L’alcoolisme n’a plus les mêmes causes mais il produit les mêmes effets désastreux sur les individus, leur entourage et bien sûr notre société mais pourquoi diable continuer de faire croire que c’est le flacon qui fait l’addiction. Alors l’affaire est trop grave pour s’en tenir à des oppositions d’un autre âge. À chaque extrémité de la chaîne deux points me semblent fondamentaux : tout d’abord protéger les plus faibles et les plus jeunes contre toute forme d’incitation ou de modes de consommation radicaux, ensuite soigner les malades comme des malades et non comme des pénitents. Si le baclofène guérit, tant mieux. Ça ne signifie pas pour autant que cela va inciter des individus à « tomber » dans l’alcoolisme sous prétexte qu’ils pourront en guérir. C’est inverser les facteurs et le témoignage d’Olivier Ameisen est, dans ce domaine, capital. Mais, comme il le souligne, alors que l’abstinent souffre, lutte pour ne pas reboire, lui est guérit. Ce n’est pas une rémission mais une guérison : il n’a plus envie de boire et, s’il boit, il ne repique pas. Bien sûr, l’ordonnance ne règle pas tout, l’accompagnement, le soin de l’âme font partis de la thérapie. Ce que je me permets de mettre en cause c’est à la fois le conservatisme et l’autisme d’un milieu qui devrait comprendre qu’il n’y a de notre part aucun double langage, aucune volonté de faire boire, de précipiter nos concitoyens dans l’addiction. Nous sommes des citoyens, des parents responsables, des producteurs de richesse et non des pourvoyeurs de misère sociale et des lobbyistes forcenés. Nous ne défendons que notre droit à vivre dignement d’un travail qui en vaut un autre. Nous revendiquons sans honte d’être un maillon essentiel de l’art de vivre à la française.

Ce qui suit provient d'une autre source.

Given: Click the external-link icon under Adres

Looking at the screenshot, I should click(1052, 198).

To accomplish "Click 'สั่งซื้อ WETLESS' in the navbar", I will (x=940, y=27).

Alors de grâce cessez de manipuler l’opinion en nous stigmatisant. Faites votre job, au mieux pour vos malades, dialoguez avec nous et le travail de prévention en sera largement facilité. Contrairement à ce vous vous entêtez à penser nos intérêts sont communs : l’alcoolisme est la pire des contre-publicités pour notre produit. En écrivant ceci je n’en jette pas pour autant l’opprobre sur les buveurs excessifs. Bien sûr nous avons, comme vous, aussi nos indécrottables, mais ne gâchez pas l’occasion unique de faire vraiment de la lutte contre l’alcoolisme une réelle cause commune.